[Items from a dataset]
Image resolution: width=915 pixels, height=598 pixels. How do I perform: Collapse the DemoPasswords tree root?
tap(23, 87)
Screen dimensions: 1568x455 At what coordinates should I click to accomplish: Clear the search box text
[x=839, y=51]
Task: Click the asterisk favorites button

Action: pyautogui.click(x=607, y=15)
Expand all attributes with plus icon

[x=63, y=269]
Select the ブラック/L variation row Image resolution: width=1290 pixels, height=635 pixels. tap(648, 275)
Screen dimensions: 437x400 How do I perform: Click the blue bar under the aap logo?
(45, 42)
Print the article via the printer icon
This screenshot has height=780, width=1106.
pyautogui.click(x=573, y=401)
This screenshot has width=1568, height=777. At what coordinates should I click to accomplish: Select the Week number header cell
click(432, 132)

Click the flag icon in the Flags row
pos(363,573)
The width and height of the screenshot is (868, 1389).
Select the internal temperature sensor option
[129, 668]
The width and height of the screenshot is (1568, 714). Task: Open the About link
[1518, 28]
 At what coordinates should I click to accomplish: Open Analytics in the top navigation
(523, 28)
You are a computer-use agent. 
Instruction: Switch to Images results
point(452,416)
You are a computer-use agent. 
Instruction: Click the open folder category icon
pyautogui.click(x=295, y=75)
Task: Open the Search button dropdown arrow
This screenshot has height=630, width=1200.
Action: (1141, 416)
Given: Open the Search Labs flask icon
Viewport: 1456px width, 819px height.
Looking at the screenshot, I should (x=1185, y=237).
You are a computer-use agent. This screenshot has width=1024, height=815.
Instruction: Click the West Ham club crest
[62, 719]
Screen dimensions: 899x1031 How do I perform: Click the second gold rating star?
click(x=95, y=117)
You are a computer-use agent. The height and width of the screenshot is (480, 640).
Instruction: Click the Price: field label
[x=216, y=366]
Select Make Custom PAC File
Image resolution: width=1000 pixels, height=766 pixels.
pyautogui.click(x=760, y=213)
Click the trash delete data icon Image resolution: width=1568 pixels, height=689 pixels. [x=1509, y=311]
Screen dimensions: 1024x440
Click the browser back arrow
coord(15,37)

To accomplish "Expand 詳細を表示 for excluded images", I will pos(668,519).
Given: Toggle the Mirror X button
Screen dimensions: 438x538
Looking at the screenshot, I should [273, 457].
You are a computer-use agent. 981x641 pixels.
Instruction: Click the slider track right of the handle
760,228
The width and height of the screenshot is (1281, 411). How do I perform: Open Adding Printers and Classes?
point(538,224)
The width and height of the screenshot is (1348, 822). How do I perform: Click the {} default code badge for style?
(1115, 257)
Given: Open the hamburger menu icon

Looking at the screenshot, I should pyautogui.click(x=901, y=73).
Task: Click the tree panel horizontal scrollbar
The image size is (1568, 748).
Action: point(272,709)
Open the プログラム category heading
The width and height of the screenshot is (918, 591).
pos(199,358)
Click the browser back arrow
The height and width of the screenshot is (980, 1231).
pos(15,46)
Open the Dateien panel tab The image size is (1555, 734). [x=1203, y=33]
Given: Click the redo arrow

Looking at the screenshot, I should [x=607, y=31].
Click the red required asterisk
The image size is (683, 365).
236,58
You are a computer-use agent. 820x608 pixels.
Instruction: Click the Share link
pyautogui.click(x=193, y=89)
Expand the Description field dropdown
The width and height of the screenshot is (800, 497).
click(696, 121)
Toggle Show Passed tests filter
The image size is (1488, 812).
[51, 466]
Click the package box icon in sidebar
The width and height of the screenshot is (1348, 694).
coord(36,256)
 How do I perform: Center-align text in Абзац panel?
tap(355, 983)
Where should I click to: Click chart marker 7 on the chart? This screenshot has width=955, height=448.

Directive: Quote every one of the lines above verbatim, keeping them in their original order.

Finished exercise:
Image resolution: width=915 pixels, height=598 pixels. How do I perform: Collapse the DemoPasswords tree root?
tap(23, 87)
Screen dimensions: 1568x455 At what coordinates should I click to accomplish: Clear the search box text
[x=839, y=51]
Task: Click the asterisk favorites button

Action: pyautogui.click(x=607, y=15)
Expand all attributes with plus icon

[x=63, y=269]
Select the ブラック/L variation row Image resolution: width=1290 pixels, height=635 pixels. tap(648, 275)
Screen dimensions: 437x400 How do I perform: Click the blue bar under the aap logo?
(45, 42)
Print the article via the printer icon
This screenshot has height=780, width=1106.
pyautogui.click(x=573, y=401)
This screenshot has width=1568, height=777. At what coordinates should I click to accomplish: Select the Week number header cell
click(432, 132)

Click the flag icon in the Flags row
pos(363,573)
The width and height of the screenshot is (868, 1389).
Select the internal temperature sensor option
[129, 668]
The width and height of the screenshot is (1568, 714). Task: Open the About link
[1518, 28]
 At what coordinates should I click to accomplish: Open Analytics in the top navigation
(523, 28)
You are a computer-use agent. 
Instruction: Switch to Images results
point(452,416)
You are a computer-use agent. 
Instruction: Click the open folder category icon
pyautogui.click(x=295, y=75)
Task: Open the Search button dropdown arrow
This screenshot has height=630, width=1200.
Action: (1141, 416)
Given: Open the Search Labs flask icon
Viewport: 1456px width, 819px height.
Looking at the screenshot, I should (x=1185, y=237).
You are a computer-use agent. This screenshot has width=1024, height=815.
Instruction: Click the West Ham club crest
[62, 719]
Screen dimensions: 899x1031 How do I perform: Click the second gold rating star?
click(x=95, y=117)
You are a computer-use agent. The height and width of the screenshot is (480, 640).
Instruction: Click the Price: field label
[x=216, y=366]
Select Make Custom PAC File
Image resolution: width=1000 pixels, height=766 pixels.
pyautogui.click(x=760, y=213)
Click the trash delete data icon Image resolution: width=1568 pixels, height=689 pixels. [x=1509, y=311]
Screen dimensions: 1024x440
Click the browser back arrow
coord(15,37)

To accomplish "Expand 詳細を表示 for excluded images", I will pos(668,519).
Given: Toggle the Mirror X button
Screen dimensions: 438x538
Looking at the screenshot, I should [273, 457].
You are a computer-use agent. 981x641 pixels.
Instruction: Click the slider track right of the handle
760,228
The width and height of the screenshot is (1281, 411). How do I perform: Open Adding Printers and Classes?
point(538,224)
The width and height of the screenshot is (1348, 822). How do I perform: Click the {} default code badge for style?
(1115, 257)
Given: Open the hamburger menu icon

Looking at the screenshot, I should pyautogui.click(x=901, y=73).
Task: Click the tree panel horizontal scrollbar
The image size is (1568, 748).
Action: point(272,709)
Open the プログラム category heading
The width and height of the screenshot is (918, 591).
pos(199,358)
Click the browser back arrow
The height and width of the screenshot is (980, 1231).
pos(15,46)
Open the Dateien panel tab The image size is (1555, 734). [x=1203, y=33]
Given: Click the redo arrow

Looking at the screenshot, I should [x=607, y=31].
Click the red required asterisk
The image size is (683, 365).
236,58
You are a computer-use agent. 820x608 pixels.
Instruction: Click the Share link
pyautogui.click(x=193, y=89)
Expand the Description field dropdown
The width and height of the screenshot is (800, 497).
click(696, 121)
Toggle Show Passed tests filter
The image size is (1488, 812).
[51, 466]
Click the package box icon in sidebar
The width and height of the screenshot is (1348, 694).
coord(36,256)
 How do I perform: Center-align text in Абзац panel?
tap(355, 983)
Where should I click to: Click chart marker 7 on the chart? This screenshot has width=955, height=448.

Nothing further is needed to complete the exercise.